Tet I: E’s Recollections
Rice Paddies - now blooming in green
Trying to talk about his recollections of Tet with our eldest, E, as he is pacing around the roof terrace of the house we moved into this week, after about a month of not having a permanent roof over our heads, due initially to The Rat House (which will be expanded upon in another blog), a border run to Kuala Lumpur and then the inability to find anywhere we really wanted to move into. Until last Friday. Now we have views across the rice paddies (recently exploded into a verdant green; the type of green you only see in Vietnam). E has claimed the roof terrace as his own; a sanctuary where he can come and pace and be with his own thoughts, away from the pranking of his younger brother, and free to think about his favourite thing in the world, Lego. As I’m writing this, he is carefully explaining to me the sets he wants to get, the special Lego Island he wants to build and how many mini-figures will be needed to populate it, as well as more technical matters such as the economy of Lego base-plates. No matter how much I might remind him that we can’t possibly commit to such a build whilst we’re living this ‘rootless’ part of our lives, E continues regardless — it’s a comfort blanket, a North Star to look to that brings him home. “When we get back to the UK…” a lot of his conversations regarding his Lego World Building begin with, and as much as we encourage it, it also tears me a little — it is a verbal reminder of how children believe unconditionally that their parents (and grown-ups in general) know exactly what the plan is, and what is going to come next, when in reality we are very much finding our way into this new part of our lives, with no long-term plans beyond the next border run. Living three months at a time, it is a real-word test of actually doing what all those cushions, mugs and posters proclaim (‘live in the moment’, ‘don’t worry’, ‘life only happens once’), whilst also trying to stave-off the stress of everyday worries; finance, mainly.
E lost in (Lego) thought
(In the background whilst I’ve been writing this, E has been constantly monologuing about all the Lego builds he is going to do; he’s talking about a rollercoaster now, which apparently he’s going to wish for for Christmas. Thank Christ it’s only March). It’s also interesting to see how his mind works so differently to his brother’s. I want both E and e to be more involved in the blog, to get their opinions about things and have little snippets from them, but asking E about Tet (his recollections about it rather than any knowledge gleaned) and the neurodiverse mind funnels it to a very specific point:
E: “They had it up so loud [the music] and it’s not just that but the songs weren’t that good. I don’t mean to be rude.
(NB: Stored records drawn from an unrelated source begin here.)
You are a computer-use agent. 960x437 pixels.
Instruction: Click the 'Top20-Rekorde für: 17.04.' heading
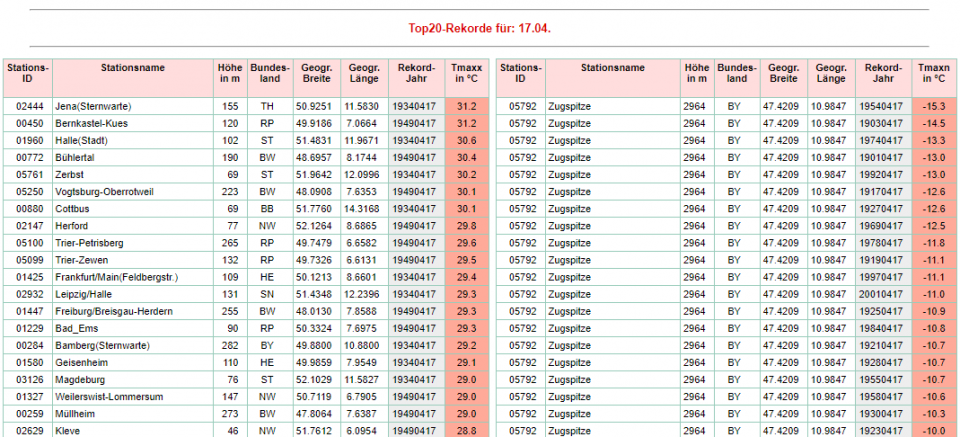479,28
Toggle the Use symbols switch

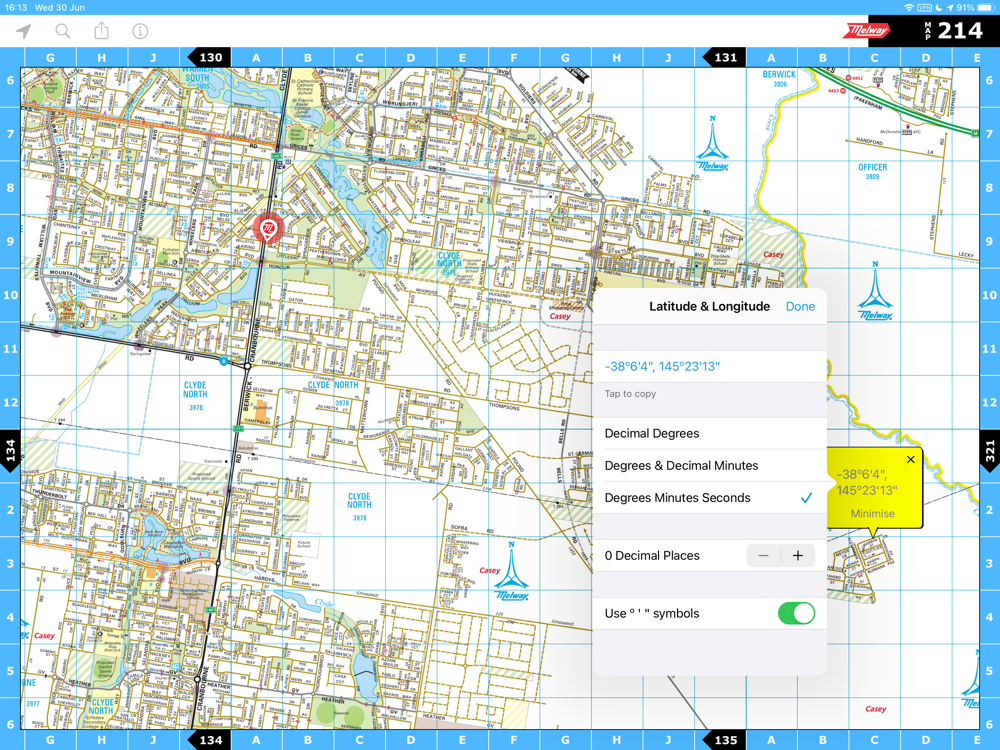pos(796,614)
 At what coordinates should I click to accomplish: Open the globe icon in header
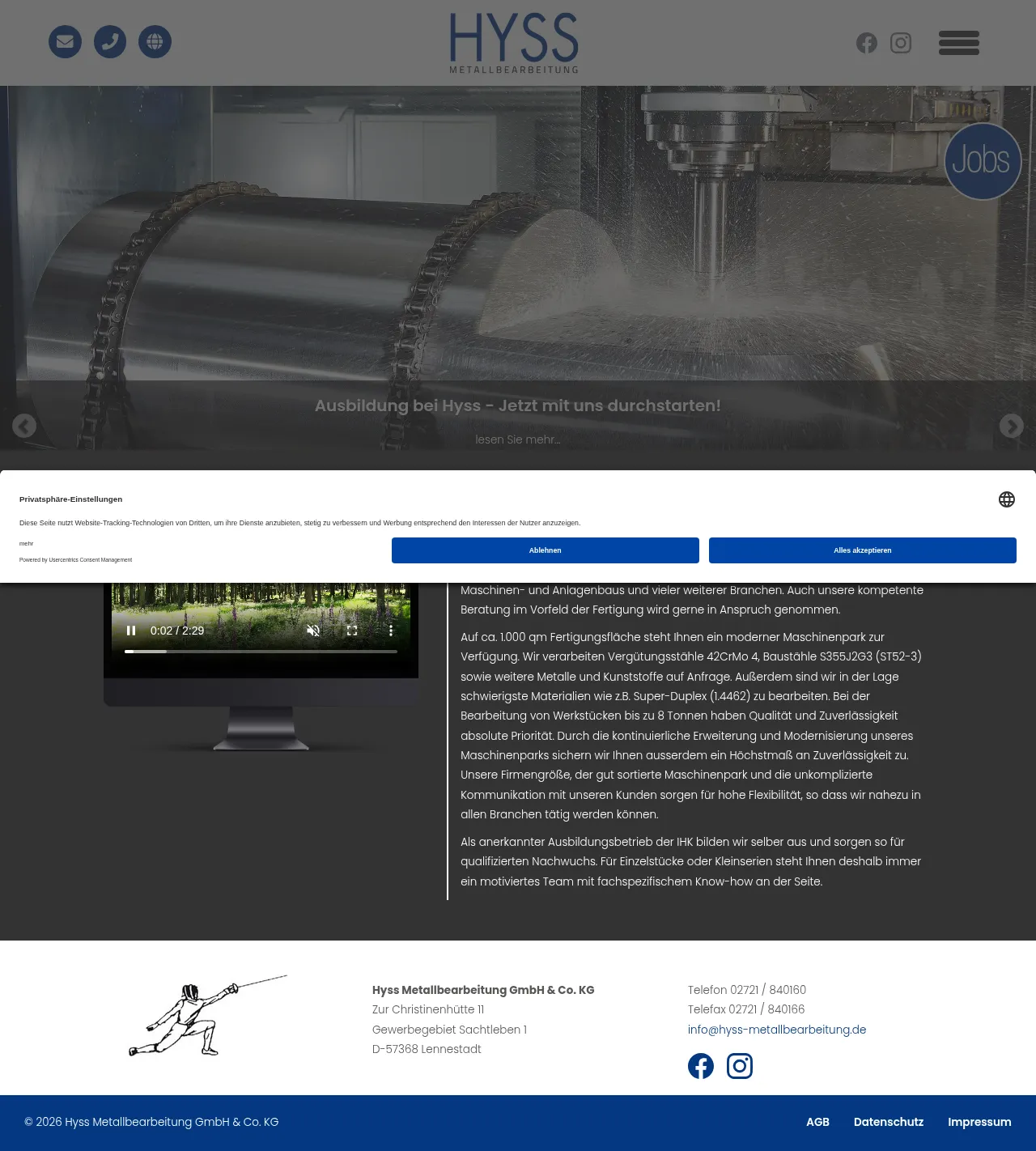[x=155, y=42]
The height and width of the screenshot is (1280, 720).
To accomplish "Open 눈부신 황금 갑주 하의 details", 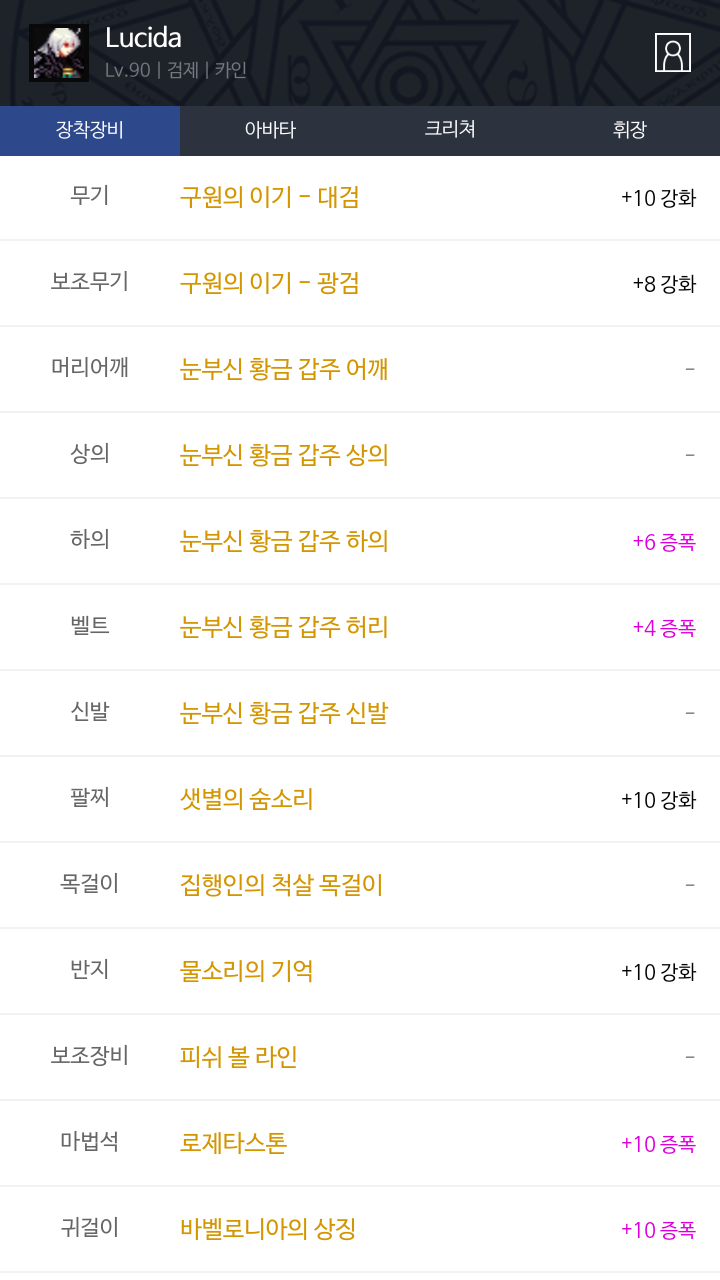I will pyautogui.click(x=284, y=541).
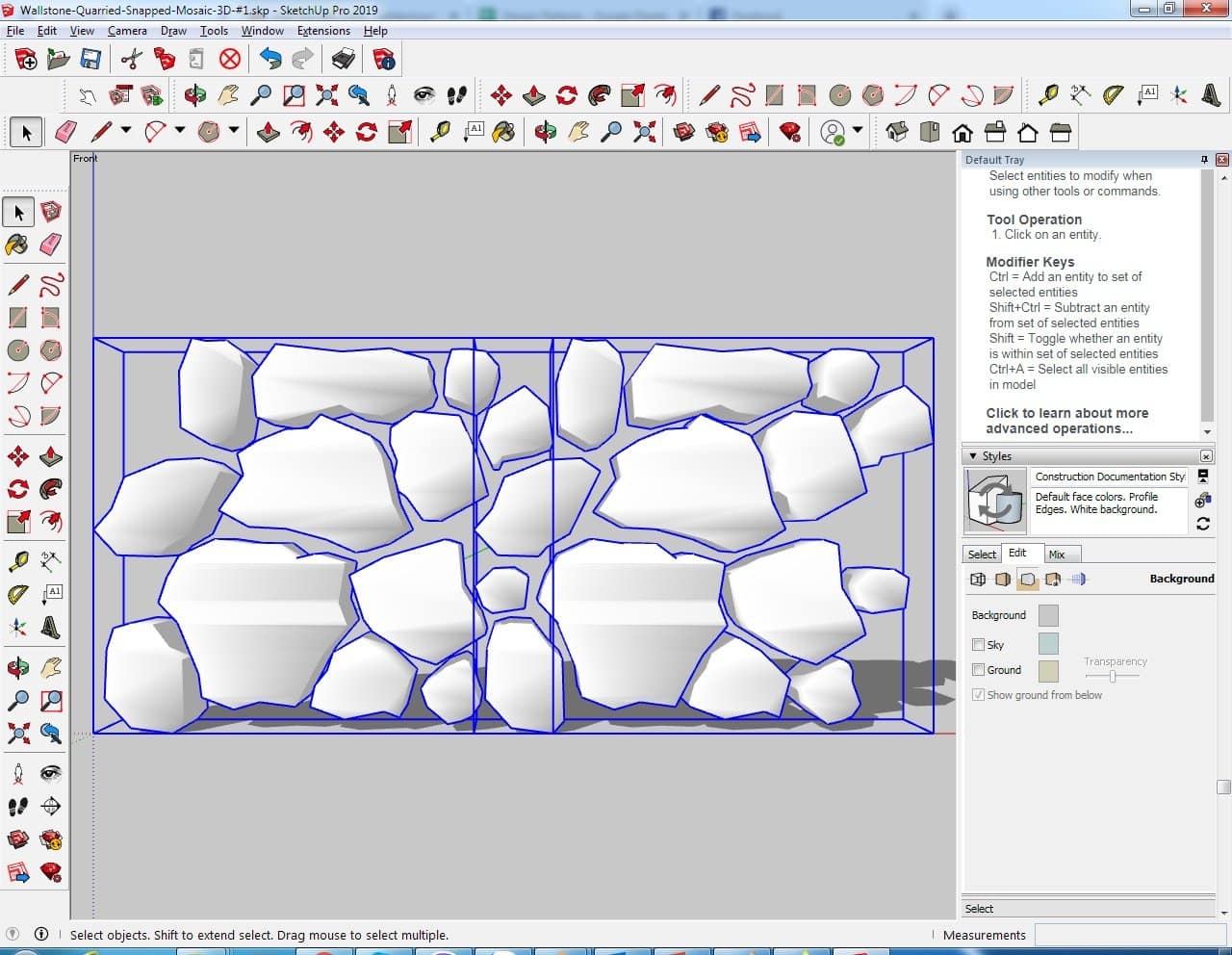The image size is (1232, 955).
Task: Select the Text tool in left toolbar
Action: click(x=51, y=593)
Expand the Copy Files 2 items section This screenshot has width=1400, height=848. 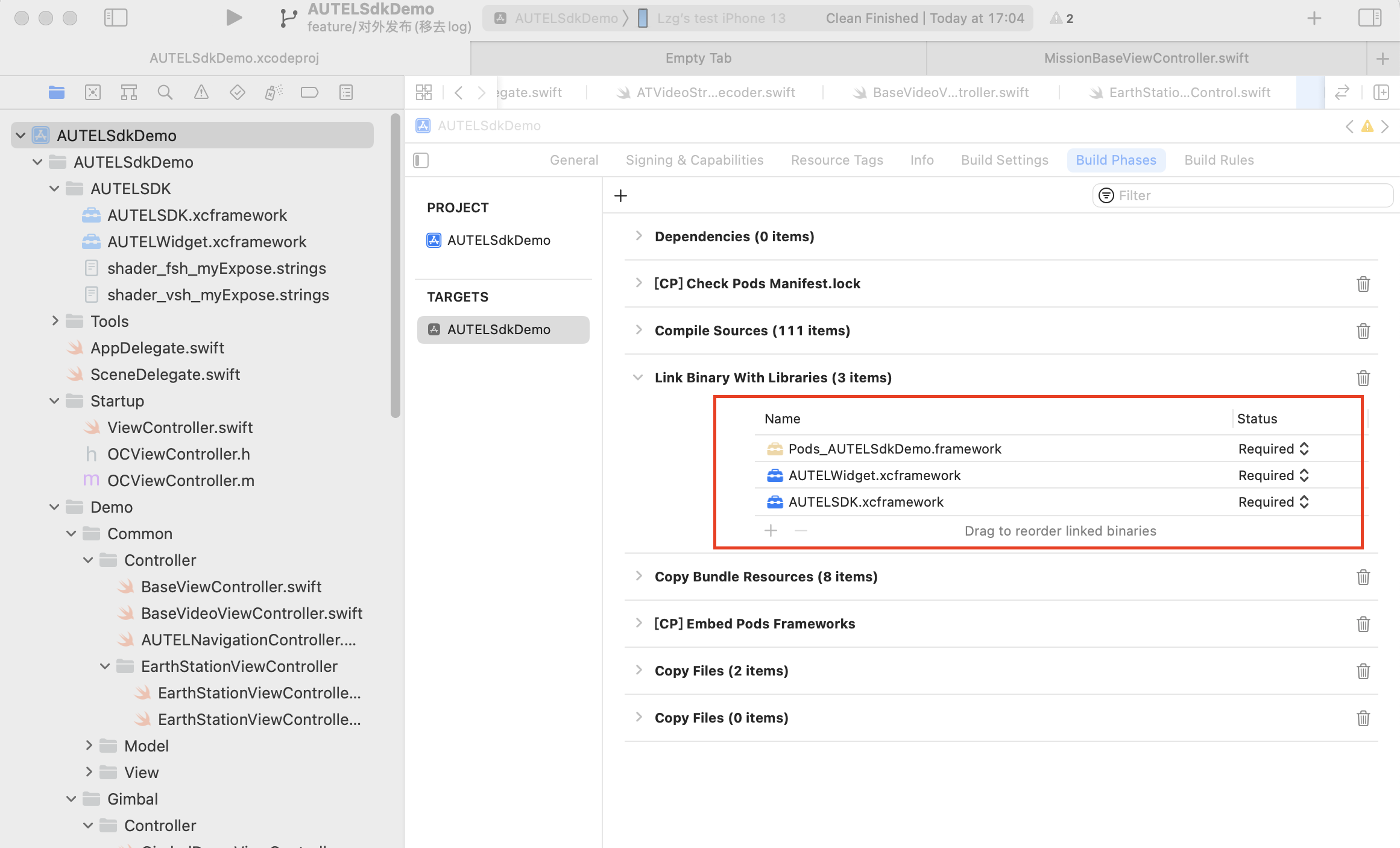638,670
Finding food was a nightmare as a lot of restaurants were closed because they went to see their families.” [Talking about the streets that are full of flags and Vietnamese bunting]: “Do you like those?” “Yeah… I mean, they don’t bother me.”
Flags fluttering that it’s Tet-time
Or maybe he just genuinely couldn’t give two shits, it could be that. (He’s now dissecting scenes from mega-shark movie The Meg, which he’s viewed with his brother multiple times, enquiring why some scenes don’t work when you apply real-world logic to them).
I continue to write, and let him wander/wonder-off back to his Lego dream-world.